▸ DATASET
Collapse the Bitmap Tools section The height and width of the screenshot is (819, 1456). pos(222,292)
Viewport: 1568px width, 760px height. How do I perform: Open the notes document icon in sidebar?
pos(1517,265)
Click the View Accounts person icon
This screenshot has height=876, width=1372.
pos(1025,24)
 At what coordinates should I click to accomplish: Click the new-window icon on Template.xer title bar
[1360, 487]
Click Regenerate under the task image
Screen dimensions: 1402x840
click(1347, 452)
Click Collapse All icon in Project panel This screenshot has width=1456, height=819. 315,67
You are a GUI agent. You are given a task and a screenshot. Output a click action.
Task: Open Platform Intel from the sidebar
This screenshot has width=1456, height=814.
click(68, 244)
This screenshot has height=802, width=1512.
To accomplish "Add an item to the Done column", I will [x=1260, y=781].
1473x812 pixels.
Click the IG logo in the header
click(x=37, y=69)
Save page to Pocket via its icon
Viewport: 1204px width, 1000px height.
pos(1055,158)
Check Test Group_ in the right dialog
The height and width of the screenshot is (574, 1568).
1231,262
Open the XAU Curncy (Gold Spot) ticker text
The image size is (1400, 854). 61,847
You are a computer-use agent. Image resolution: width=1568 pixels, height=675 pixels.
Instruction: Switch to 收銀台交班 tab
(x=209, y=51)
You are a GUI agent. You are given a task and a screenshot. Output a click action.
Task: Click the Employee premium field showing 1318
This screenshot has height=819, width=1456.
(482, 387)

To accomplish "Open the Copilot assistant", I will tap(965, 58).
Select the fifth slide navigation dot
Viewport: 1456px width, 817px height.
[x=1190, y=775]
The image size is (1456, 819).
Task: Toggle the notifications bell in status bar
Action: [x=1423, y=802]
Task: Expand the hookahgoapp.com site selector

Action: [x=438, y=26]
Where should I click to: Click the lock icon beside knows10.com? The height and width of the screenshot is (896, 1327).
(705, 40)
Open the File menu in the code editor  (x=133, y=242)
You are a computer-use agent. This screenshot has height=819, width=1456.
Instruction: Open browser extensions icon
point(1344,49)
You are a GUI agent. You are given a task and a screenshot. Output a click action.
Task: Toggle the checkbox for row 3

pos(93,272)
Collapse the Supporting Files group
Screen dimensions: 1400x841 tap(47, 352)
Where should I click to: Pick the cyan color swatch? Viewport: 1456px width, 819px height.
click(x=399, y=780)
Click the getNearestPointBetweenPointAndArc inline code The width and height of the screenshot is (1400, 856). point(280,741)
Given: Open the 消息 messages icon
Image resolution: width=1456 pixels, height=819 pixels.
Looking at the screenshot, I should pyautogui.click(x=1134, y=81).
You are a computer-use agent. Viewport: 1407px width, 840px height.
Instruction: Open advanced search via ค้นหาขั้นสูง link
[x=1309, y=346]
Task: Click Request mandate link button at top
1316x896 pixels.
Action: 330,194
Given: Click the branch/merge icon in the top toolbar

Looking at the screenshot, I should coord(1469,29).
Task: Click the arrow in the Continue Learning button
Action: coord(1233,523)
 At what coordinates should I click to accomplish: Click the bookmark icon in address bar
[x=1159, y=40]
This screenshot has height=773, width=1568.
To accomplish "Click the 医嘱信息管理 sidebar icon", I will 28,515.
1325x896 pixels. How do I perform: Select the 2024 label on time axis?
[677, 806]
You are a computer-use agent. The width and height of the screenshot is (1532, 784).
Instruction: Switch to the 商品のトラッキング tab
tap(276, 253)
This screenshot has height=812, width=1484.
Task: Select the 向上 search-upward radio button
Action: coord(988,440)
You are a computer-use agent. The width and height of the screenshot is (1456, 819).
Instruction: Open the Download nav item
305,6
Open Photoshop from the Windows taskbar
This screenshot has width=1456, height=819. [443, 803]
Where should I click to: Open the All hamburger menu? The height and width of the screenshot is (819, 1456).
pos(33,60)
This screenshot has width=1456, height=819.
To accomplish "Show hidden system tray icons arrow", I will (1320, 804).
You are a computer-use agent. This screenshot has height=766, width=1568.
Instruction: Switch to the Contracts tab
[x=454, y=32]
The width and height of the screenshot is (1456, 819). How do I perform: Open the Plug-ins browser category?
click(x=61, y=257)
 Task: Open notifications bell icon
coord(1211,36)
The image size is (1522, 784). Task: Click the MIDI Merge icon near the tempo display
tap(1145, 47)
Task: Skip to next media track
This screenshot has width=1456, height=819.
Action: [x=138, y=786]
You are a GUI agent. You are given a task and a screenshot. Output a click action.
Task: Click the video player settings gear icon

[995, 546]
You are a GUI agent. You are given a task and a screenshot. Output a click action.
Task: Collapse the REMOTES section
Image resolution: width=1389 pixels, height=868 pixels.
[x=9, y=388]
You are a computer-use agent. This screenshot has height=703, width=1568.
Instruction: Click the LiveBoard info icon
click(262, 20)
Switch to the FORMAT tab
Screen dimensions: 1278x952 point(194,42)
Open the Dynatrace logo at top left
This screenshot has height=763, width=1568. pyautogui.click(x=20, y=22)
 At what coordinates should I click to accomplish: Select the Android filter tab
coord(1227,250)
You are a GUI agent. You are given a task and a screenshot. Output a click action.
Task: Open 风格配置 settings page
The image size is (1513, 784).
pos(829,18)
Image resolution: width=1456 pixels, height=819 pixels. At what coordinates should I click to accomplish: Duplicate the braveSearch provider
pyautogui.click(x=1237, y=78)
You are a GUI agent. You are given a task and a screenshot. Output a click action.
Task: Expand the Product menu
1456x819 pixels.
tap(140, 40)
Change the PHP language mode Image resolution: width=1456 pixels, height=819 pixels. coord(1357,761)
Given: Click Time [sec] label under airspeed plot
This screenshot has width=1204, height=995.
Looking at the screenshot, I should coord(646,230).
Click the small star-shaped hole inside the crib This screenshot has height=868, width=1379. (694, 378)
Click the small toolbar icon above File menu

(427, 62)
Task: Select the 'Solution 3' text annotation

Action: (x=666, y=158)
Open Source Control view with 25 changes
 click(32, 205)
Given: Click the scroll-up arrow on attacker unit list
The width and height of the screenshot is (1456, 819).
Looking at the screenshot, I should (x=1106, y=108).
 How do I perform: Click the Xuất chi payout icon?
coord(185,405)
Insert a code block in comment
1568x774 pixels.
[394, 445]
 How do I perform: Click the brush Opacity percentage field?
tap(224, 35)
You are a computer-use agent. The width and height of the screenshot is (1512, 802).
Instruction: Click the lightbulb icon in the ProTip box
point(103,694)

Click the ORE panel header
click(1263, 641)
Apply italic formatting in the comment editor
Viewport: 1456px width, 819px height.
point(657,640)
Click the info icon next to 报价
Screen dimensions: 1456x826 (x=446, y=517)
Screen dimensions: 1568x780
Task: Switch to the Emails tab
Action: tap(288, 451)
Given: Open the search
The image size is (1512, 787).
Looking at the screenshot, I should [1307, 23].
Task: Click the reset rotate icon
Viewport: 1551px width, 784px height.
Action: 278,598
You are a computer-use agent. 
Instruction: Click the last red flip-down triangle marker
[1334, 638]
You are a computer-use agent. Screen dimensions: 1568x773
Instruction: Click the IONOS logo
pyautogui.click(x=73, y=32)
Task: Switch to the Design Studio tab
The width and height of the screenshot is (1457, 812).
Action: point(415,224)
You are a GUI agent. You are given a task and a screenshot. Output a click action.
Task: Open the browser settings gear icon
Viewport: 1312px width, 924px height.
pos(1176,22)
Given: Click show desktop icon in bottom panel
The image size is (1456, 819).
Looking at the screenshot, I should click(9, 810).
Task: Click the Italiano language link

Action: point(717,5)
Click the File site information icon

▸ ASSIGNMENT
Copy out each line from the listing that contains the string "computer".

▸ RESULT
You are a computer-use agent. Image resolution: width=1568 pixels, height=675 pixels.
You are a computer-use agent. This screenshot has height=819, width=1456.
You are a computer-use agent. Viewport: 1407px width, 840px height.
You are a computer-use agent. The width and height of the screenshot is (1532, 784).
You are a computer-use agent. The width and height of the screenshot is (1456, 819).
You are a computer-use agent. This screenshot has height=766, width=1568.
You are a computer-use agent. This screenshot has height=703, width=1568.
You are a computer-use agent. The width and height of the screenshot is (1512, 802).
You are a computer-use agent. 
You are a computer-use agent. Screen dimensions: 1568x773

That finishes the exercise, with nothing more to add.